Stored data
▼

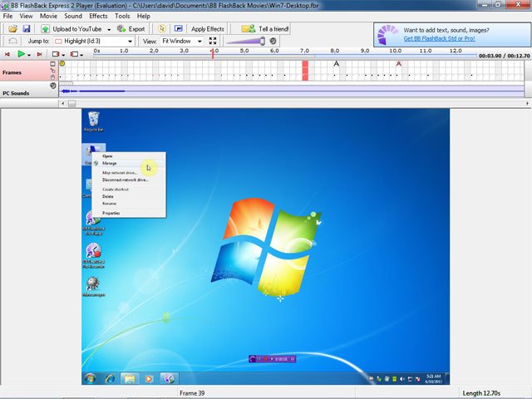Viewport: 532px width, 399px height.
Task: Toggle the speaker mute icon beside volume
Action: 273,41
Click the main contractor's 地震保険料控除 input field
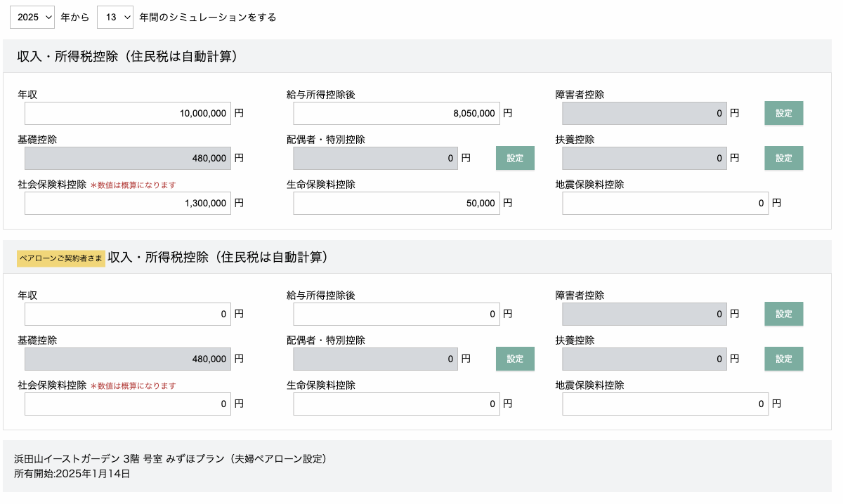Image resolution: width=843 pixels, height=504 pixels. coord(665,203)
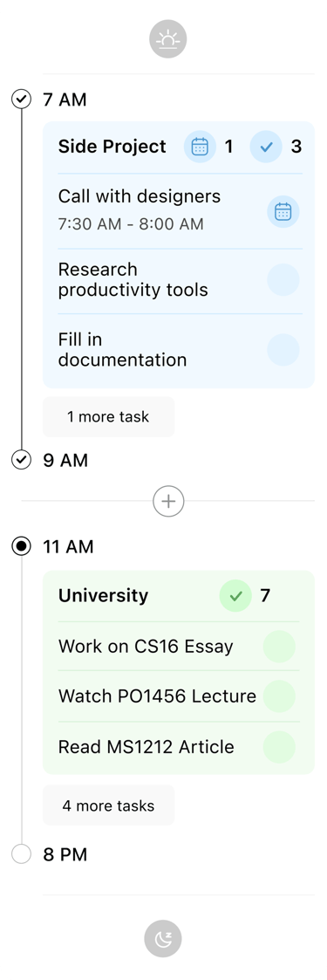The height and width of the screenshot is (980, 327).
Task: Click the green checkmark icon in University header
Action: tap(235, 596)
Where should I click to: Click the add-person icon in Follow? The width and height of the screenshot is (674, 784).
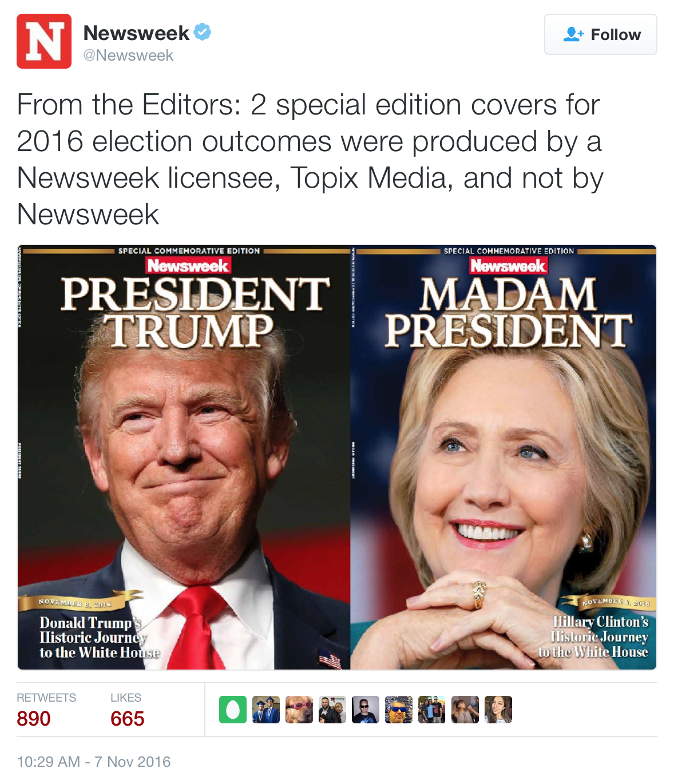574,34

▲
▼

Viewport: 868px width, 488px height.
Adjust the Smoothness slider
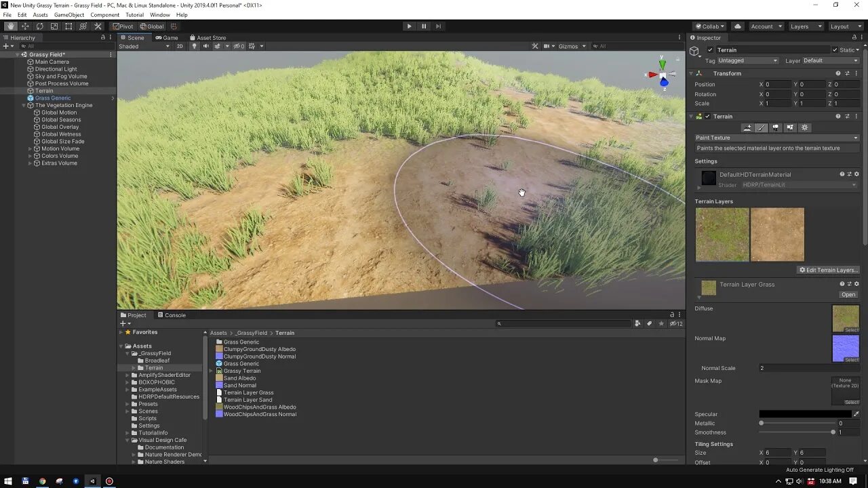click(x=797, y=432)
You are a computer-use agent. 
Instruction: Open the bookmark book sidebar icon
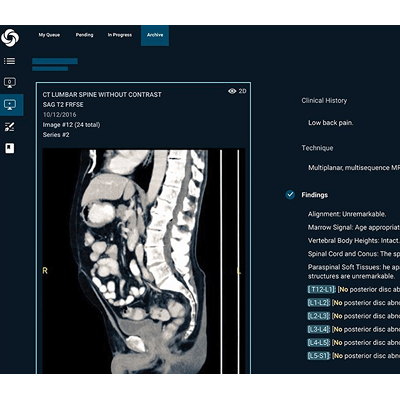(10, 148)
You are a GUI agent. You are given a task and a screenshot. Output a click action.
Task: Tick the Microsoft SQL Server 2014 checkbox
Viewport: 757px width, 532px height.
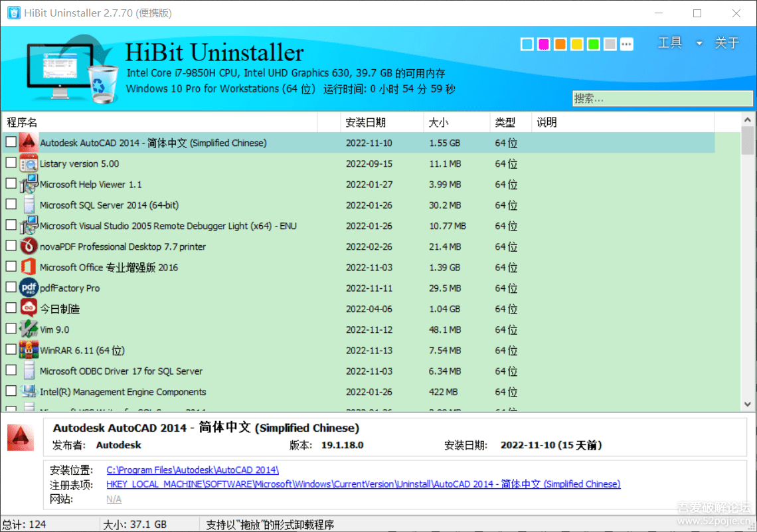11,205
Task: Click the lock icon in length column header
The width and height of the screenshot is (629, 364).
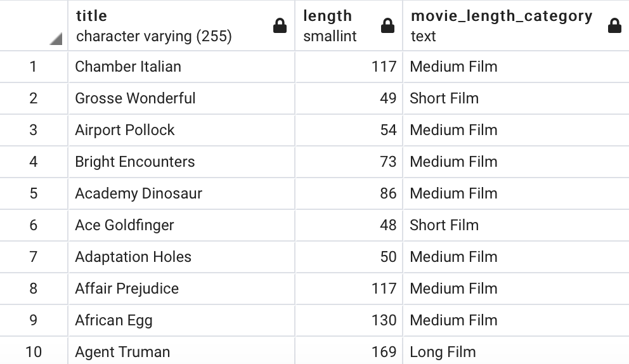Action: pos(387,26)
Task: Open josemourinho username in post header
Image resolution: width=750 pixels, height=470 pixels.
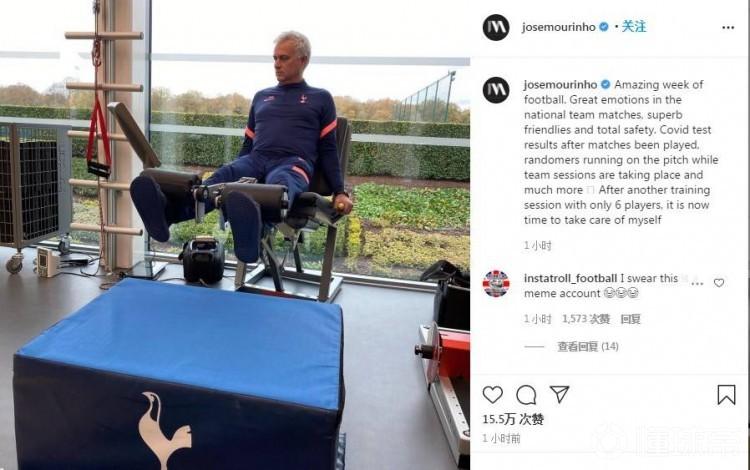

▲

Search the entries for the word "agent" and copy every line that has it.

▸ Response to this task
You are a computer-use agent. 
You are a GUI agent. You are given a task and a screenshot. Output a click action.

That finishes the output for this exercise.